#### [Goal of the exercise]
Return the records below exactly as they appear, beginning at the line that contains "Go back using the 返回 arrow" and stopping after the line that contains "will [x=20, y=6].".

#### [Information shown]
* * *
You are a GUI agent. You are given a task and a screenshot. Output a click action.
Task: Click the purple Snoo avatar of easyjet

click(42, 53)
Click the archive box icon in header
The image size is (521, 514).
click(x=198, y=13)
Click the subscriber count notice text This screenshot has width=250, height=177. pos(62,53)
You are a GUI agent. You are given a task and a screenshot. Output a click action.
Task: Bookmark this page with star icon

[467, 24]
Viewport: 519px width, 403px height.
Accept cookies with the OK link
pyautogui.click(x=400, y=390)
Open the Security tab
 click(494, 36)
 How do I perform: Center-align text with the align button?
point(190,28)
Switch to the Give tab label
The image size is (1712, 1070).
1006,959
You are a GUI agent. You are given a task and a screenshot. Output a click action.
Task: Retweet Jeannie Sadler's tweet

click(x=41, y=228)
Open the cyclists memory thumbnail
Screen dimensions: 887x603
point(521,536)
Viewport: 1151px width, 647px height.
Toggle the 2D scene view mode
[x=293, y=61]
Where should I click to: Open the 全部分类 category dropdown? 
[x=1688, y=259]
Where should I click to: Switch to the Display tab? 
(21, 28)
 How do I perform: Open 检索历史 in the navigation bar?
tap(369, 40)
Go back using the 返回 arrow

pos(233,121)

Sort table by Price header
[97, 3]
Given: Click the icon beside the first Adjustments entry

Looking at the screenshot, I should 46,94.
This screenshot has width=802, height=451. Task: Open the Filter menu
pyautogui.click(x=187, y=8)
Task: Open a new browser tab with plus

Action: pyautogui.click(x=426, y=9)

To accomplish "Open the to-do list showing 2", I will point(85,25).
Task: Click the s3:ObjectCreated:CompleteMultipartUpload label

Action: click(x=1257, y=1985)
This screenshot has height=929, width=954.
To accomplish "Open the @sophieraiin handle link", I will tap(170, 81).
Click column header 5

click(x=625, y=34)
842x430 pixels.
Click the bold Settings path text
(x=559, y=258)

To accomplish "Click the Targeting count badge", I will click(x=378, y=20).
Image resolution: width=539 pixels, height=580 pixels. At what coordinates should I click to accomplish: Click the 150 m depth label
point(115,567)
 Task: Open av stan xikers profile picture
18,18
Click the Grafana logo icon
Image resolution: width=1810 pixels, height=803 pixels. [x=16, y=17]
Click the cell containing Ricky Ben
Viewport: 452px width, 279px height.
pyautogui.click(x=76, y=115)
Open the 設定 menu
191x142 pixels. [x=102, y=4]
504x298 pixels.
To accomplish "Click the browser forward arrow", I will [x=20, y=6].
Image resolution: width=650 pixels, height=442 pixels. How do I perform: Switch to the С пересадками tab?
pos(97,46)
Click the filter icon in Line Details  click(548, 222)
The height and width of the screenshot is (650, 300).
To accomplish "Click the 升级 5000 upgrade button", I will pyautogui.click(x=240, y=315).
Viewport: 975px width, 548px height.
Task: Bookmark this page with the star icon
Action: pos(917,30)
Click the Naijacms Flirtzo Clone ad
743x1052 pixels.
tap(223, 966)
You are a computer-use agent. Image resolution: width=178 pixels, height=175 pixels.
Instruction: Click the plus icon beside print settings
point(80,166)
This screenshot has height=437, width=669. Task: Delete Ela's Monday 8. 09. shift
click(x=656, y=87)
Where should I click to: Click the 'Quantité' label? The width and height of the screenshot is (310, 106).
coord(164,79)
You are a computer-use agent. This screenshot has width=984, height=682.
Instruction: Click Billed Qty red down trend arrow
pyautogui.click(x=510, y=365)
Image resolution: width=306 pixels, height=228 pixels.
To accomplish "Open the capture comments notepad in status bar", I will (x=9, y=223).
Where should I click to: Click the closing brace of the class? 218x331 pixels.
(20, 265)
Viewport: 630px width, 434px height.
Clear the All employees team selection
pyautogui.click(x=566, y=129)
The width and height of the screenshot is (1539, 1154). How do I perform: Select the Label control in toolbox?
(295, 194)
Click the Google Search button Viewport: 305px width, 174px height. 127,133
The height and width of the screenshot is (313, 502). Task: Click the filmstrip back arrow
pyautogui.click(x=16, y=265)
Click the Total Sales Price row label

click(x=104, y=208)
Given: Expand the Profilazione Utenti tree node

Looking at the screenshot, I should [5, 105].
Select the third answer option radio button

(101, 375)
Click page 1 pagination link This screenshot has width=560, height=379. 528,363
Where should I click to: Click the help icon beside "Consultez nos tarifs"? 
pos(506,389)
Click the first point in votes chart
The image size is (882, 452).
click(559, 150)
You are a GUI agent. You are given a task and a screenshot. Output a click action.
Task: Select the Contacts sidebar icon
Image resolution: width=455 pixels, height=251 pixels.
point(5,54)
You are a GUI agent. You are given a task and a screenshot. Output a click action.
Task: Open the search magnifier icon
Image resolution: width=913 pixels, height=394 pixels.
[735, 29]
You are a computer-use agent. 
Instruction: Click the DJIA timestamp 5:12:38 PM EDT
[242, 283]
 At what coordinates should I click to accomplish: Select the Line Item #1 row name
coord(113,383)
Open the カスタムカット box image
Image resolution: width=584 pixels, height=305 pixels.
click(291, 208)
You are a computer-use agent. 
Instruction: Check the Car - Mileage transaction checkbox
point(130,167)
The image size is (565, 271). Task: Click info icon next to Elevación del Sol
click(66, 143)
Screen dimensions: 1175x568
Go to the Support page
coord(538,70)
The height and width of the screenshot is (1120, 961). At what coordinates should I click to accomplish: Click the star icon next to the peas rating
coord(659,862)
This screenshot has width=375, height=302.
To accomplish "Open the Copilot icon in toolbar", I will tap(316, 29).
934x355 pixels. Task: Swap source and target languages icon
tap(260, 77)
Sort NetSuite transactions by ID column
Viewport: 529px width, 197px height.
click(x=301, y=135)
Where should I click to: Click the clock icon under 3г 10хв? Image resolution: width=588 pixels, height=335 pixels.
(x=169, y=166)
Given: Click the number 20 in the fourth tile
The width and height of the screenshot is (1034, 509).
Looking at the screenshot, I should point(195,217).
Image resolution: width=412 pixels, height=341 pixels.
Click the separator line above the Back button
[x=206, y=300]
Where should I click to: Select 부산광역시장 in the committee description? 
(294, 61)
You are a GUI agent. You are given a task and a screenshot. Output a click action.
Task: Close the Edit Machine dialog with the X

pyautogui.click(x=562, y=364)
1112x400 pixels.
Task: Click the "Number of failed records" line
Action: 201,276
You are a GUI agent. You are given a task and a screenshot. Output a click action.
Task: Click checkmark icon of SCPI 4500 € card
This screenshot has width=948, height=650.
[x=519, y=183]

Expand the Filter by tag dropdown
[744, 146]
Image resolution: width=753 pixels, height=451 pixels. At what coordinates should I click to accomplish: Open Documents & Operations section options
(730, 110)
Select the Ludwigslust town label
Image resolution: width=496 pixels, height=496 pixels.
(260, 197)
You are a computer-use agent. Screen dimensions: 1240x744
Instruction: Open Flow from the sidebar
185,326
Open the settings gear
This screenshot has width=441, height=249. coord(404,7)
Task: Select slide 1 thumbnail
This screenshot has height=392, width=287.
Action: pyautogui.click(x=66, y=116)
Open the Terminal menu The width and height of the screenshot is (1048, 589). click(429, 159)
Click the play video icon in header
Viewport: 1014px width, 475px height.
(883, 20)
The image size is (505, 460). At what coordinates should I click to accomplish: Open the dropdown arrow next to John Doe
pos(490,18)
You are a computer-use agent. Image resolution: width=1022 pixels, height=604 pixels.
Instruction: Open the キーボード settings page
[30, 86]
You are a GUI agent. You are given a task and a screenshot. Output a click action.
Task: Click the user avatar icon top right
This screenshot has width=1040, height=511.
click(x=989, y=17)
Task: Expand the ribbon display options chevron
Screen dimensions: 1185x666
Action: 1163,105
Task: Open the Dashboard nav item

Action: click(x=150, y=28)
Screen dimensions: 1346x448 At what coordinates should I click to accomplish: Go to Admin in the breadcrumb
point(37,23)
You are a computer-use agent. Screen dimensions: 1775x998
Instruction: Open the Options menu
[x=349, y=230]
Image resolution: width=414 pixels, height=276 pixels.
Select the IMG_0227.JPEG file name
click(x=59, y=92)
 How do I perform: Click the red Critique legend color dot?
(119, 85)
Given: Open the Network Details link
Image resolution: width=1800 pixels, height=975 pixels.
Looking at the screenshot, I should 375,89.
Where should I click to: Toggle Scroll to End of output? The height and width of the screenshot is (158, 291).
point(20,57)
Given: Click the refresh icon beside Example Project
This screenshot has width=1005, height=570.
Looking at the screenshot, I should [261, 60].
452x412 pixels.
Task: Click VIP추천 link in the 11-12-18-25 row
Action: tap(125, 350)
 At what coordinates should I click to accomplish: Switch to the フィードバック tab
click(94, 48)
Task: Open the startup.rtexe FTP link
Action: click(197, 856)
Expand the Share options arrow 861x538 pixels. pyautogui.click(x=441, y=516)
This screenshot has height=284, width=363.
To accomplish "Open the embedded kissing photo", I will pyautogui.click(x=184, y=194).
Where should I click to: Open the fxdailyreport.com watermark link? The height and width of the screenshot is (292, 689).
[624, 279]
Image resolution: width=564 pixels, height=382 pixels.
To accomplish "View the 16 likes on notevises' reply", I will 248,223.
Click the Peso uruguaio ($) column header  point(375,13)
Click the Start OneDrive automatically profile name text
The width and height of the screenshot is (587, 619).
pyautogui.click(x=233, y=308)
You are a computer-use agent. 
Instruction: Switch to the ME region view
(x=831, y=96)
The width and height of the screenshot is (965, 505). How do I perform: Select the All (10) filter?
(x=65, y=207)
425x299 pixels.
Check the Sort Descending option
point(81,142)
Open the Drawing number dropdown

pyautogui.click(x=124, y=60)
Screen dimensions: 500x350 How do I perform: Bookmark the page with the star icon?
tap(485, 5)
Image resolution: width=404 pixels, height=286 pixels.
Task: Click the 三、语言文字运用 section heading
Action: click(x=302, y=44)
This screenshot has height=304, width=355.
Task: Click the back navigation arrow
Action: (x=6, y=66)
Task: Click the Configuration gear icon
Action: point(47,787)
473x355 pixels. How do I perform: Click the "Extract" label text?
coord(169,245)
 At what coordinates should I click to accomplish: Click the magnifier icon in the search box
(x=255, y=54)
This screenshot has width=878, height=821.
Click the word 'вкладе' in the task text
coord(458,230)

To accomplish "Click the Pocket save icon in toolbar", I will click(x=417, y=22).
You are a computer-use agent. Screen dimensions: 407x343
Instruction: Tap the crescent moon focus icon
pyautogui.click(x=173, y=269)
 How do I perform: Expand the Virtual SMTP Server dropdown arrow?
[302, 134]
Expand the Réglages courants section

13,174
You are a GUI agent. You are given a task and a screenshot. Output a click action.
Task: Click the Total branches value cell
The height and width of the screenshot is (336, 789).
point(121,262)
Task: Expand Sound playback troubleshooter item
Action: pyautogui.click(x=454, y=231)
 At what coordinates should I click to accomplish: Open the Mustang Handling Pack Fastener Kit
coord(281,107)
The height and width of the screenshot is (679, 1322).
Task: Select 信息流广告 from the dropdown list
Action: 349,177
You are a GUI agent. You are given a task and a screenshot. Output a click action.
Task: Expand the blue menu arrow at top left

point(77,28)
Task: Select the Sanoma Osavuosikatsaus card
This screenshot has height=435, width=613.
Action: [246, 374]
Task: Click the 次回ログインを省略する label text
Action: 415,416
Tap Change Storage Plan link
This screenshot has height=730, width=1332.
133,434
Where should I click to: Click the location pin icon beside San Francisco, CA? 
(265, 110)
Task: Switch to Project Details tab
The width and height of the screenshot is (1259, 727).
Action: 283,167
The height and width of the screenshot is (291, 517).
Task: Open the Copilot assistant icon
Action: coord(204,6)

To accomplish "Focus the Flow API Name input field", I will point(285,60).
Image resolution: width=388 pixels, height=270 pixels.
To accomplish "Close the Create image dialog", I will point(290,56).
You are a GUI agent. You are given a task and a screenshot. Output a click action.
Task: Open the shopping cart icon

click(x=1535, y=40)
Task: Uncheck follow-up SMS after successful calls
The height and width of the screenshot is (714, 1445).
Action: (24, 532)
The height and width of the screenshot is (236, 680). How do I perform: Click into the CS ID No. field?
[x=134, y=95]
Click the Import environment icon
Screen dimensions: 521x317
* * *
#### [Exercise output]
Go back using the 返回 arrow

pos(233,121)

Sort table by Price header
[97, 3]
Given: Click the icon beside the first Adjustments entry

Looking at the screenshot, I should 46,94.
This screenshot has width=802, height=451. Task: Open the Filter menu
pyautogui.click(x=187, y=8)
Task: Open a new browser tab with plus

Action: pyautogui.click(x=426, y=9)

To accomplish "Open the to-do list showing 2", I will point(85,25).
Task: Click the s3:ObjectCreated:CompleteMultipartUpload label

Action: click(x=1257, y=1985)
This screenshot has height=929, width=954.
To accomplish "Open the @sophieraiin handle link", I will tap(170, 81).
Click column header 5

click(x=625, y=34)
842x430 pixels.
Click the bold Settings path text
(x=559, y=258)

To accomplish "Click the Targeting count badge", I will click(x=378, y=20).
Image resolution: width=539 pixels, height=580 pixels. At what coordinates should I click to accomplish: Click the 150 m depth label
point(115,567)
 Task: Open av stan xikers profile picture
18,18
Click the Grafana logo icon
Image resolution: width=1810 pixels, height=803 pixels. [x=16, y=17]
Click the cell containing Ricky Ben
Viewport: 452px width, 279px height.
pyautogui.click(x=76, y=115)
Open the 設定 menu
191x142 pixels. [x=102, y=4]
504x298 pixels.
To accomplish "Click the browser forward arrow", I will [x=20, y=6].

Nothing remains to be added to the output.